Palantir demonstrated a system for using a ChatGPT-like interface for fighting wars, in which a language created plans for executing attacks with drones and jamming enemy communications.
As language models become more autonomous and more advanced, we can expect the dual use capabilities and risks to rise.
We think there are many additional safety measures that OpenAI could take. As a few ideas (some of which are speculative):
Conduct red teaming evaluations of the updated model, just as base GPT-4 was accompanied by a safety report. Provide transparency regarding its potential for dangerous capabilities and alignment properties.
Promote awareness among developers and the general public of risks of agentic AI systems (cf. Harms from Increasingly Agentic Algorithmic Systems).
Invest considerably in adversarial robustness, and potentially employ a second AI to ensure that actions are safe (cf. What Would Jiminy Cricket Do? and Adversarial Training for High-Stakes Reliability).
Proactively monitor for malicious use of the OpenAI API, such as for promoting violence, cyberattacks, etc.
Conduct a slow and gradual rollout.
Train LLMs on curated datasets to help remove capabilities for dangerous actions (see also, LLMs Sometimes Generate Purely Negatively-Reinforced Text).
Wait for safety-promoting regulation to be passed before unilaterally advancing AI capabilities.
Reduce the risk that function-calling GPT-4 will be distilled into a model which may not have any safety measures. This has happened when responses from text-davinci-003 were produce to the open-source Alpaca model, which lacked “adequate safety measures” according to the creators of Alpaca.
Provide tools to help developers with sandboxing. For example, while it is easy to connect GPT-4 with a Python interpreter and execute arbitrary code, a safer approach would be to restrict code execution.
Avoid using reinforcement learning based on solely outcomes achieved, as this can incentivize specification gaming and deceptive alignment. Continue to use process supervision in training.
Overall, advancing AI capabilities for autonomy and agency poses unique risks. Even if there are no terrible outcomes in the coming months, it’s important to take a proactive attitude toward addressing ongoing and future threats due to AI.
Thanks to Anish Upadhayay for comments and suggestions.
People have already been creating GPT-based agents for a month or two. Does this basically just streamline and standardize that process?
The update makes GPT-4 more competent at being an agent, since it’s now fine-tuned for function calling. It’s a bit surprising that base GPT-4 (prior to the update) was able to use tools, as it’s just trained for predicting internet text and following instructions. As such, it’s not that good at knowing when and how to use tools. The formal API parameters and JSON specification for function calling should make it more reliable for using it as an agent and could lead to considerably more interest in engineering agents. It should be easier to connect it with a variety of APIs for interacting with the internet, including complex specifications.

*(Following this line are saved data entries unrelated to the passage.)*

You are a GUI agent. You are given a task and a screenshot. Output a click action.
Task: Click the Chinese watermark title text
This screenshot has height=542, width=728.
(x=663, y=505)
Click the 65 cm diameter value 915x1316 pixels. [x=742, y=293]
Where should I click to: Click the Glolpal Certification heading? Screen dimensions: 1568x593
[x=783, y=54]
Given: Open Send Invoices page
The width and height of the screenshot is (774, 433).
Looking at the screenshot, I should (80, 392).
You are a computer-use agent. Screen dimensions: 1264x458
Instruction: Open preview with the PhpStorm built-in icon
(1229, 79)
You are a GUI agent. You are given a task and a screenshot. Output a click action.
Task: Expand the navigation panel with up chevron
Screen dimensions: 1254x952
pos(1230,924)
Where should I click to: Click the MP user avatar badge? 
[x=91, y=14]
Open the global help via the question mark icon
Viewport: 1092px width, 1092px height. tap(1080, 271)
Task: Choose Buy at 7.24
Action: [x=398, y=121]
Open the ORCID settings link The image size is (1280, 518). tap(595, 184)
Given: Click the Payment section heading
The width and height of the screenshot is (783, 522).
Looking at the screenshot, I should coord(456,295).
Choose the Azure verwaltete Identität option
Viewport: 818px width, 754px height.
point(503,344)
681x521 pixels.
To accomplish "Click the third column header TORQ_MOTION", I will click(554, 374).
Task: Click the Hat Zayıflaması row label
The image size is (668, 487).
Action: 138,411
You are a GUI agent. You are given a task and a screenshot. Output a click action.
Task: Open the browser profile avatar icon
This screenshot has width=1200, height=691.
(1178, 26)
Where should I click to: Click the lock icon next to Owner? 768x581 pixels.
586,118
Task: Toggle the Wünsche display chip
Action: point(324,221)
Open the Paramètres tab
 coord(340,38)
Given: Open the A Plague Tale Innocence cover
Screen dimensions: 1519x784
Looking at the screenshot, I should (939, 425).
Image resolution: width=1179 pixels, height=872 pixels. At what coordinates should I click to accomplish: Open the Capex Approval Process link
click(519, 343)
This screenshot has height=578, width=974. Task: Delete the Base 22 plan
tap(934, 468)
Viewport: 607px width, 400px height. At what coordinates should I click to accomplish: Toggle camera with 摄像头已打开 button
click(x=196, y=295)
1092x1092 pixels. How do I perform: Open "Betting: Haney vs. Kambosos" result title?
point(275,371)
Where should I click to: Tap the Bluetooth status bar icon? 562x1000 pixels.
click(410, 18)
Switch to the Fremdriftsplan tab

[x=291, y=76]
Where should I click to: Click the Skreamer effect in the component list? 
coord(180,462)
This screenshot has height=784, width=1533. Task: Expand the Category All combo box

Anecdotally, the AutoGPT team is observing significant improvements in accuracy and reliability after switching from their current hacky approach to using the function-calling version of GPT-4.
I am curious how this fine-tuning for function calling was done, because it is user controllable. In the OpenAI API, if you pass
none
tofunction_call
parameter, the model never calls a function. There seem to be one input bit and one output bit, for “you may want to call a function” and “I want to call a function”.